I get overwhelm trying to update and get into the modern js based web frontend thing... but even then i'm amazed by how easy it is to just pick the piece that works for you on every aspect of your app instead of having to deal with the quirks of the standard one.
is it harder to get into and learn? sure.
is it awesome once you get pass that (mostly mental) barrier? it seems to be
"I can't use Laravel or Ruby because it doesn't scale. I'd rather use NodeJs or React"- John Doe, a JS developer who builds apps that will never have more than 100K users or more than 1K request per second.
MangoDB -> MongoDB
Ok but be honest. MangoDB sounds delicious.
@@LukePighetti I'll leave you the NoSQL constraints :)
Js has had its batteries included frameworks, from meteorjs to sailsjs, the problem is the same with anything js, it had about 40 of them with one new every week
In linux or android space its called fragmentation
Something that is beautiful is that you can choose your tools, or you can adapt to what the company you work for does.
It is common that Next.js is used just for the marketing site (weird) but the app is a React SPA with a backend (Express, Java Spring, .Net Core, Rails, PHP/Laravel)

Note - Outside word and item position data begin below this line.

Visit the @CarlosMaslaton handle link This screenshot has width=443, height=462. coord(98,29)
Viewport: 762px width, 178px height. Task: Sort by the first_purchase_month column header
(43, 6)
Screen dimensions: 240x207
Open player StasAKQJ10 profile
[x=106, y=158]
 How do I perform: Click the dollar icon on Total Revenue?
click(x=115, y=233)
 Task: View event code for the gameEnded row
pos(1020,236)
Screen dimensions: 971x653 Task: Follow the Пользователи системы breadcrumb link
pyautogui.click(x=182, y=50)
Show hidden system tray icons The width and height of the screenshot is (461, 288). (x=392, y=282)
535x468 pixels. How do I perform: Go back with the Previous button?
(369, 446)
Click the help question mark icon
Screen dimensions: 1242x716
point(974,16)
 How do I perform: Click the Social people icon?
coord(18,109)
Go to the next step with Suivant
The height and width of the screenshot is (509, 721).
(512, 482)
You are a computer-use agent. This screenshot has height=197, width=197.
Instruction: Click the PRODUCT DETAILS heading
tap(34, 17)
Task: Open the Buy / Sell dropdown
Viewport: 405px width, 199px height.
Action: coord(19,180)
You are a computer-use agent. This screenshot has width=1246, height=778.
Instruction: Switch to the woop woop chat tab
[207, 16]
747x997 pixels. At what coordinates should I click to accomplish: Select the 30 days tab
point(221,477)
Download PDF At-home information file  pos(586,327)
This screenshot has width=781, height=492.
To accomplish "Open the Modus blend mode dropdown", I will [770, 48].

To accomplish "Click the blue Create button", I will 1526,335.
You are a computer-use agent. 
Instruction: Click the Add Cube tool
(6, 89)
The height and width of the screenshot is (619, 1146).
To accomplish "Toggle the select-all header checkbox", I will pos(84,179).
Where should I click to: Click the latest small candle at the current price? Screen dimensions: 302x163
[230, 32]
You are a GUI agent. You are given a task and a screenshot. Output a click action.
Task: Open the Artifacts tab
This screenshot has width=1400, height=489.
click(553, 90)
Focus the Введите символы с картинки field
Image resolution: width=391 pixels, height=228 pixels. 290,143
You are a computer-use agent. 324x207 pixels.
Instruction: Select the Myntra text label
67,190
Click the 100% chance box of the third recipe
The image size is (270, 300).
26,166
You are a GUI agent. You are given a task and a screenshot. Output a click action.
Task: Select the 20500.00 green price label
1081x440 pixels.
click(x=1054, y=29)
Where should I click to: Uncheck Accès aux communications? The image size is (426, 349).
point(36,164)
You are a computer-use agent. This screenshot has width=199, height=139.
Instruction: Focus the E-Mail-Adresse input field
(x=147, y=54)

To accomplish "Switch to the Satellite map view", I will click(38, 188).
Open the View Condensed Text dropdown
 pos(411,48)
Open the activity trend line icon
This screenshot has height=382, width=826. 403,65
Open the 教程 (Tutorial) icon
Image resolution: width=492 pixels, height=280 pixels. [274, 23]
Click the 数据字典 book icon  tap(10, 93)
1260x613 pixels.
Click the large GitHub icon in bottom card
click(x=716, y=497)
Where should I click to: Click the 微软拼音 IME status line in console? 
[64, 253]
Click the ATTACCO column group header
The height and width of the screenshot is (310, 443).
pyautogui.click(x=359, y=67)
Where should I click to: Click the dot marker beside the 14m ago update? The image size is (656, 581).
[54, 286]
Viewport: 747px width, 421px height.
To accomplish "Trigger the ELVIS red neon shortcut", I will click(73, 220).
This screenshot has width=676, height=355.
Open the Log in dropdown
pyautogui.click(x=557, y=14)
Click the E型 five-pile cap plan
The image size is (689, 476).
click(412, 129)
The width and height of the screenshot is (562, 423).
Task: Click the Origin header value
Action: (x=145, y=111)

Fair points, it is true that JS provides you a box of legos, and as such is no different from when I was using jQuery and finding libraries people have made for it that solved the problems I was facing (mainly galleries). One thing that I really enjoy with Laravel is that I don't have to setup the boilerplate stuff - I know I'm going to need queue runners, caching, etc, so having those already setup is quite nice - I can just focus on the business logic more.
2:19 "Mango DB" lmfao
With stuff like Django or Symfony, you know you can trust what you use and that it won't likely stop being maintained anytime soon. In js, there's many times I've been interested in a tool but because one guy was in charge it stopped being maintainted. It's fine for personal projects but too risky for professional uses. It can be pretty hard to predict what will change or disappear in the next 2 years in JS except for a few big projects
Laravel mentioned! let's goooo
In the roundup what is really missing is the lifetime of these js projects. No real company or there likes the idea that the tech they build upon is gone in a year or two because the creator just found a new toy to play with. Reflect on that for a bit and you'll see how big pita it is for any non startup company to find a stable solution they can rely upon to build their business on. The documentation, blog posts, problems solved on SO also drives from they agree and community size built around a project. That's what companies are looking for. Not, toys or weekend projects.